(Beginning of Information supplied)
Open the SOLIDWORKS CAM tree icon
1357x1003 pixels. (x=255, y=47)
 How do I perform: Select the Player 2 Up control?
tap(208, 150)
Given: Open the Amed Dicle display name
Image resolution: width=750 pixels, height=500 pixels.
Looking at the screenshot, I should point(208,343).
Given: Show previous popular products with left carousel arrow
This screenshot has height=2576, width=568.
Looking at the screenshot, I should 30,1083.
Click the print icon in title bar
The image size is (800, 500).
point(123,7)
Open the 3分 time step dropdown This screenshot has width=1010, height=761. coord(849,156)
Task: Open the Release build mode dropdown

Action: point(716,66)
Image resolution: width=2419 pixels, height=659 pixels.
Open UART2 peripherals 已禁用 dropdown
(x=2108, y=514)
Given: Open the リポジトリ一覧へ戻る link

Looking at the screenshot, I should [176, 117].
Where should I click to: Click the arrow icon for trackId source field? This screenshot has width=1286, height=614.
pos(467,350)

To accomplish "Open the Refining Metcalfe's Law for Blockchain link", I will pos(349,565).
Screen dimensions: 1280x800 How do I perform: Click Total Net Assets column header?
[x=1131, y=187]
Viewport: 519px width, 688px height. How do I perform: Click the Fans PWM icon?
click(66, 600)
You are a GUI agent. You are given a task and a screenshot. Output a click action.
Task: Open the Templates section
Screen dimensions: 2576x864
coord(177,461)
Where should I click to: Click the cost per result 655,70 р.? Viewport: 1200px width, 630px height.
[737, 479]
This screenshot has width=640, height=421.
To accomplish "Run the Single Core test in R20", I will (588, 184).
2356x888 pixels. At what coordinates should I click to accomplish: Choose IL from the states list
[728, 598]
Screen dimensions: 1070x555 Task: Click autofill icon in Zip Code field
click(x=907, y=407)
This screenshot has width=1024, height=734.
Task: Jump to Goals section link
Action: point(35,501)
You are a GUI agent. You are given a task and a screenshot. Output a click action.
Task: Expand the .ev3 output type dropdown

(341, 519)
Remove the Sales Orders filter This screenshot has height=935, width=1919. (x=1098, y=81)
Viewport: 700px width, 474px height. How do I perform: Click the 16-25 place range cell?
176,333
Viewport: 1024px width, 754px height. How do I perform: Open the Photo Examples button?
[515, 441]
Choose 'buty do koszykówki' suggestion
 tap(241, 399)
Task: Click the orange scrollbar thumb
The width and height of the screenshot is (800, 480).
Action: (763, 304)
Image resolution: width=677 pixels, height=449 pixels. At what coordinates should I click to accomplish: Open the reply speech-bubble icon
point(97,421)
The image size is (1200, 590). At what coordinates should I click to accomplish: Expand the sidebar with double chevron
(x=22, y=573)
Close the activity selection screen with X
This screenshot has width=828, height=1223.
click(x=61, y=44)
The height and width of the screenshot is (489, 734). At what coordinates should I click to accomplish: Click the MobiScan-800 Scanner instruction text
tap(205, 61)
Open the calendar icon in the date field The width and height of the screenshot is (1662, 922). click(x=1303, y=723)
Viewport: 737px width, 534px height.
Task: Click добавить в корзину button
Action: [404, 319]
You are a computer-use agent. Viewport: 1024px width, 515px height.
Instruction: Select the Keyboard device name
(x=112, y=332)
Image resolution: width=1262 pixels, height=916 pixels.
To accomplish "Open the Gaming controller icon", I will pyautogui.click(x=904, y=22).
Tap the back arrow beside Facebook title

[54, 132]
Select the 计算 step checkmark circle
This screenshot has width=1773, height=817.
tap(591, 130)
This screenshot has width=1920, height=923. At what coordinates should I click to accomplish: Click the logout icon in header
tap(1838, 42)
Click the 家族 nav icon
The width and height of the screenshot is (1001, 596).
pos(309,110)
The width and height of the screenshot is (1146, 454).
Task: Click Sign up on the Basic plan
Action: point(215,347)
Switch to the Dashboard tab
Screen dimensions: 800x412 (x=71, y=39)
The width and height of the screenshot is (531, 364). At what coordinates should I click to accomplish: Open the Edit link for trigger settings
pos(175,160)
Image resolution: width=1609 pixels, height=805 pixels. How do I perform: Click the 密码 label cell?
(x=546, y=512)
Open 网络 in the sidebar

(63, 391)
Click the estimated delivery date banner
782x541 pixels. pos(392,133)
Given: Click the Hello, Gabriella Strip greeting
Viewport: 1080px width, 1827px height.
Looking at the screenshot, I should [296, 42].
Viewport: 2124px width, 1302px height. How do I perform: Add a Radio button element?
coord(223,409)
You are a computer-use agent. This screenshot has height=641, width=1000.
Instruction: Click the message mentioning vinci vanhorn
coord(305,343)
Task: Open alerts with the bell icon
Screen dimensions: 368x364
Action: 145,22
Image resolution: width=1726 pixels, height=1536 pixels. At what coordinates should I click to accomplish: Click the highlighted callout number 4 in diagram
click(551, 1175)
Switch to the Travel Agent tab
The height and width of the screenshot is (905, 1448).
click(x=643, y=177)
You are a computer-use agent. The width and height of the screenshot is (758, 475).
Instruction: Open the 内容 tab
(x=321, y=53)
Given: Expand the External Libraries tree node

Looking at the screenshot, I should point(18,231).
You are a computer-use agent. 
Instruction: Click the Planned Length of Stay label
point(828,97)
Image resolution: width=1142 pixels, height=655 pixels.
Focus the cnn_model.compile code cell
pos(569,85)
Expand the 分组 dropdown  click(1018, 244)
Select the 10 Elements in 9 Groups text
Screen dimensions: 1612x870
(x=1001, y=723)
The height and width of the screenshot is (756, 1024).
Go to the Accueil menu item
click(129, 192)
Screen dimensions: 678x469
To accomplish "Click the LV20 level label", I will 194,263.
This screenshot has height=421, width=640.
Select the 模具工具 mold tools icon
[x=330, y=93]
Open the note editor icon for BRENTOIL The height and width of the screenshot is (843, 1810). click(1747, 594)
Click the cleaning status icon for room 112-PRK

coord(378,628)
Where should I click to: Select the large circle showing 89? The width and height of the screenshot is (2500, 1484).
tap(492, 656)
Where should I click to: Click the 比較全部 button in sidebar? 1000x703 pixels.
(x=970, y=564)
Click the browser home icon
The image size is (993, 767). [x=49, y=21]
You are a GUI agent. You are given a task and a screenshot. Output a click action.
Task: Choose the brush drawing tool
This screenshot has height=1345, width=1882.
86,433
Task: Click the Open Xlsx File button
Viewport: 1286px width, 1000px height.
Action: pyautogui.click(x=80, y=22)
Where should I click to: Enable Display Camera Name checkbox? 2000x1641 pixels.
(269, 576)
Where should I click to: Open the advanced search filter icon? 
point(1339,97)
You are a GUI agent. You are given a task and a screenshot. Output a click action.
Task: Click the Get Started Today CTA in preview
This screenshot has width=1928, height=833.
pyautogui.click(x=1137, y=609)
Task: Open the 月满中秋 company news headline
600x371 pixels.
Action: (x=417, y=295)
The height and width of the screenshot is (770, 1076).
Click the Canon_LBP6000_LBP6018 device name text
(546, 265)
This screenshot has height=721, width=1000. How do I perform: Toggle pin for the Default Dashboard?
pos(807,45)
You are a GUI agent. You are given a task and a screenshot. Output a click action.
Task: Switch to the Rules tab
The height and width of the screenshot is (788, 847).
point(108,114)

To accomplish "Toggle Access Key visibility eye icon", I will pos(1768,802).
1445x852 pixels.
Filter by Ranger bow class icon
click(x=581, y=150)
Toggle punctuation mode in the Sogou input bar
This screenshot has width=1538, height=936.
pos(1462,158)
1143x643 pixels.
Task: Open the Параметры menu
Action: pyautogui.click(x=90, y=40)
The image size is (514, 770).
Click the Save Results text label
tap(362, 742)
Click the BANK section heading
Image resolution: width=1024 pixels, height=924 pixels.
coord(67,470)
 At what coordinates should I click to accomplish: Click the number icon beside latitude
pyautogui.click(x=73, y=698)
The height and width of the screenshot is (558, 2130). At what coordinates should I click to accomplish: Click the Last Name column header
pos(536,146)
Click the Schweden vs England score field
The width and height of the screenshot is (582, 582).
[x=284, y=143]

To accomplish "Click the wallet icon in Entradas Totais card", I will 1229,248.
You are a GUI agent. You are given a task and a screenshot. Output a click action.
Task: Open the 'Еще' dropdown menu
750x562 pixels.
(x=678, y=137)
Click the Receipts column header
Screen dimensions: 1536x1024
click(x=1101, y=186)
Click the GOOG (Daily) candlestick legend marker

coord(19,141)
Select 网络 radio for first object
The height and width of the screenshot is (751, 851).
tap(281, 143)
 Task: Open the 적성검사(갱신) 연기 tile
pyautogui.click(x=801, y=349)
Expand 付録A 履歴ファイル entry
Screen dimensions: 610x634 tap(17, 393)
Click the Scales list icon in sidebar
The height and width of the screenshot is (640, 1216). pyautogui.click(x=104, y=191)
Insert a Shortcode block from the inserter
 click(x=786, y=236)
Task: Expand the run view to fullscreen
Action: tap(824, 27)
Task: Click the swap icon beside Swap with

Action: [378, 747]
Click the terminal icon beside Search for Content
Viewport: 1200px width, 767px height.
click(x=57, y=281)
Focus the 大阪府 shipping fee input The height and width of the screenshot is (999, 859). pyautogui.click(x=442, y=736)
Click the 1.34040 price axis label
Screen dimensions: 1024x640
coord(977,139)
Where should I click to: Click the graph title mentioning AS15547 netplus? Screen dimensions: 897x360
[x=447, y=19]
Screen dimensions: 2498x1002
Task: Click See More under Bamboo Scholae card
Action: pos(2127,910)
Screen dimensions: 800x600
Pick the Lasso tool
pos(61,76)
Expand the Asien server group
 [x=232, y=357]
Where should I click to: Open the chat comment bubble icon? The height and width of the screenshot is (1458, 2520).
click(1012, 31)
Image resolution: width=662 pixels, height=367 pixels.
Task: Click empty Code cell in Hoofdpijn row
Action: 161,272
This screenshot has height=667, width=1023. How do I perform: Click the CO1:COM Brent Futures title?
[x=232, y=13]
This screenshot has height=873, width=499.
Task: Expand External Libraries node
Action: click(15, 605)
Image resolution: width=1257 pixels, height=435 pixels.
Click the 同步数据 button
(End of Information supplied)
In the records above, find the lines containing "computer" and copy them.

### Task solution
You are a computer-use agent. Viewport: 1024px width, 515px height.
You are a computer-use agent. This screenshot has height=641, width=1000.
You are a computer-use agent. The width and height of the screenshot is (758, 475).
You are a computer-use agent. 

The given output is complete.